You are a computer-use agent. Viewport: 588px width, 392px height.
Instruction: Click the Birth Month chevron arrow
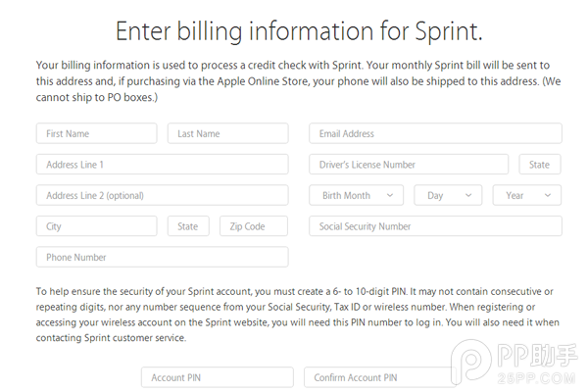click(x=390, y=195)
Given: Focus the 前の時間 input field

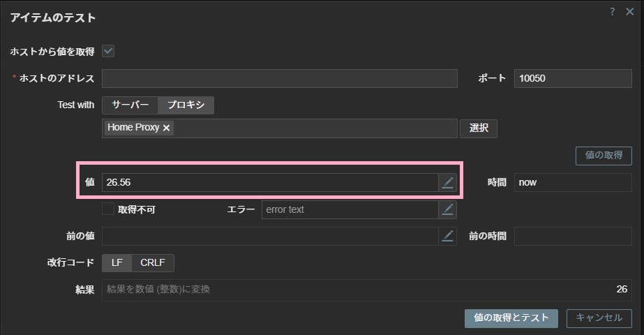Looking at the screenshot, I should [x=572, y=236].
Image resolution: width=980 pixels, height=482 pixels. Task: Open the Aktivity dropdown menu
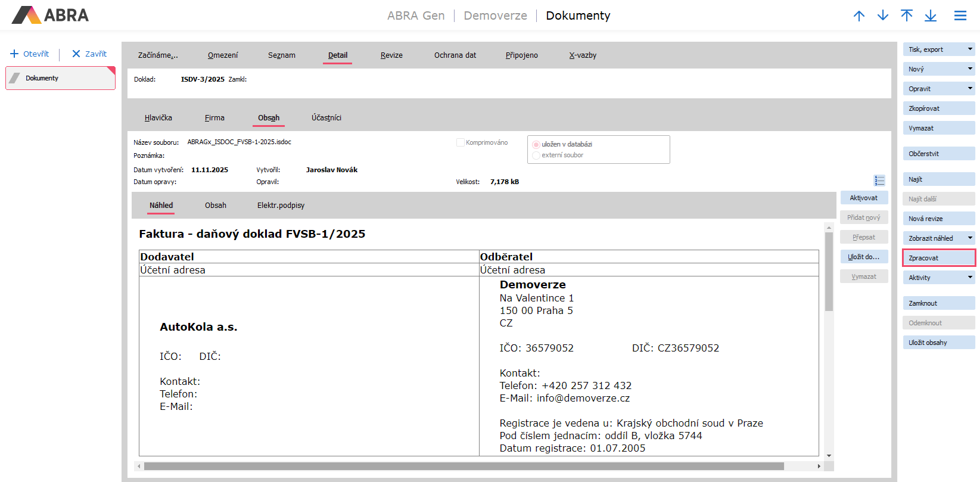pyautogui.click(x=970, y=278)

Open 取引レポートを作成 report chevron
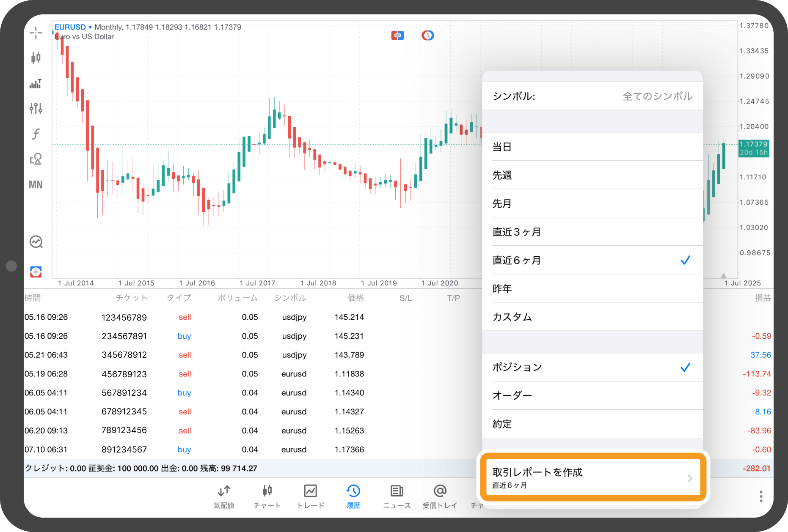689,478
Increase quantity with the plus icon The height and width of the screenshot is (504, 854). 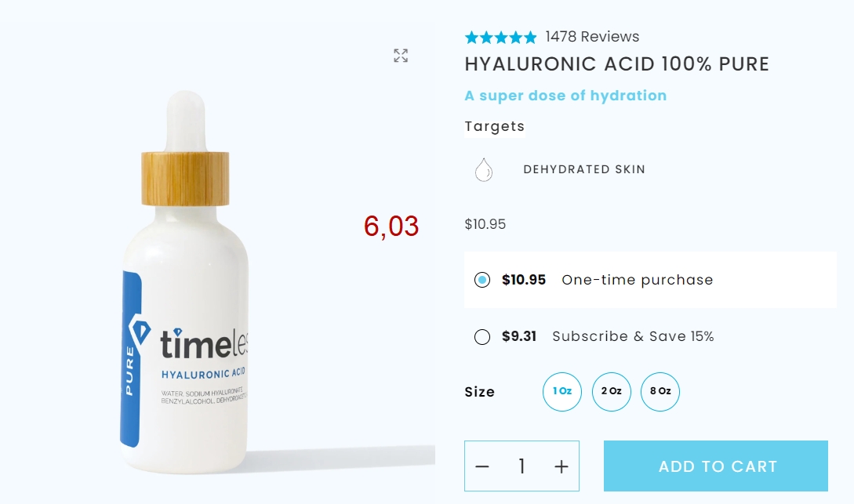tap(561, 466)
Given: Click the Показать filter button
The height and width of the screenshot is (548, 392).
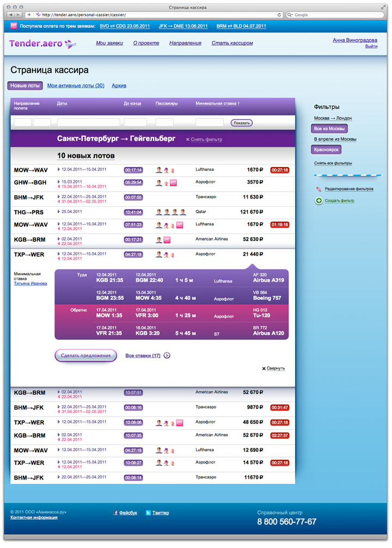Looking at the screenshot, I should coord(241,123).
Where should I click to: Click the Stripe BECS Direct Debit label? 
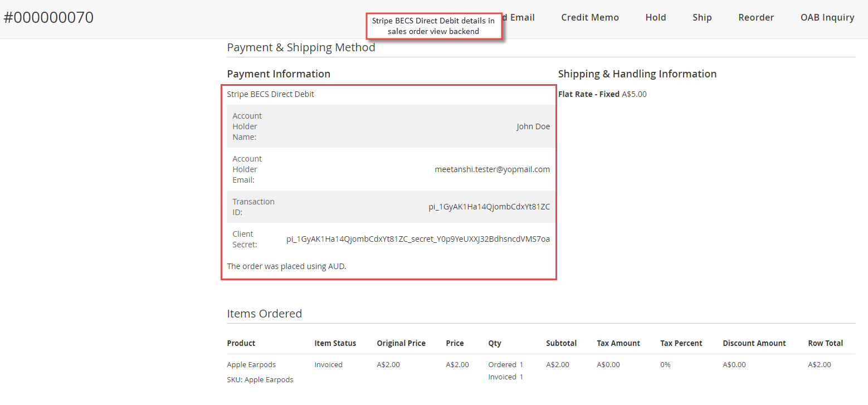tap(271, 94)
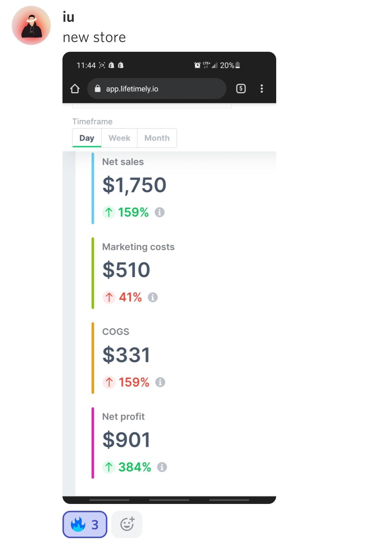Open the tab switcher showing 5 tabs
Image resolution: width=392 pixels, height=543 pixels.
coord(241,89)
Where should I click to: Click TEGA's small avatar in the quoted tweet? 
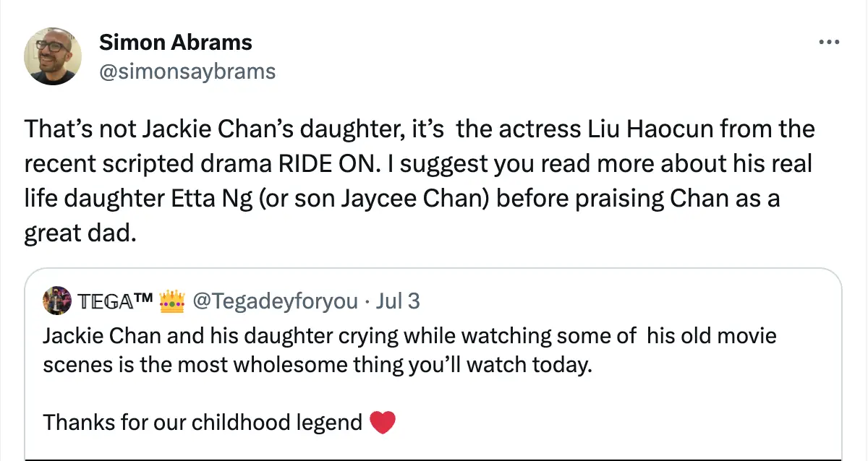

——————

◆ **PROBLEM DESCRIPTION**
Leave the pictures out and reproduce exactly the lines from the line with "Where should I click to: Click the" to the end of the material above.

◆ **SOLUTION FOR THIS TASK**
Where should I click to: Click the Stripe BECS Direct Debit label? 
tap(271, 94)
Open the tab switcher showing 5 tabs
Image resolution: width=392 pixels, height=543 pixels.
coord(241,89)
Where should I click to: Click TEGA's small avatar in the quoted tweet? 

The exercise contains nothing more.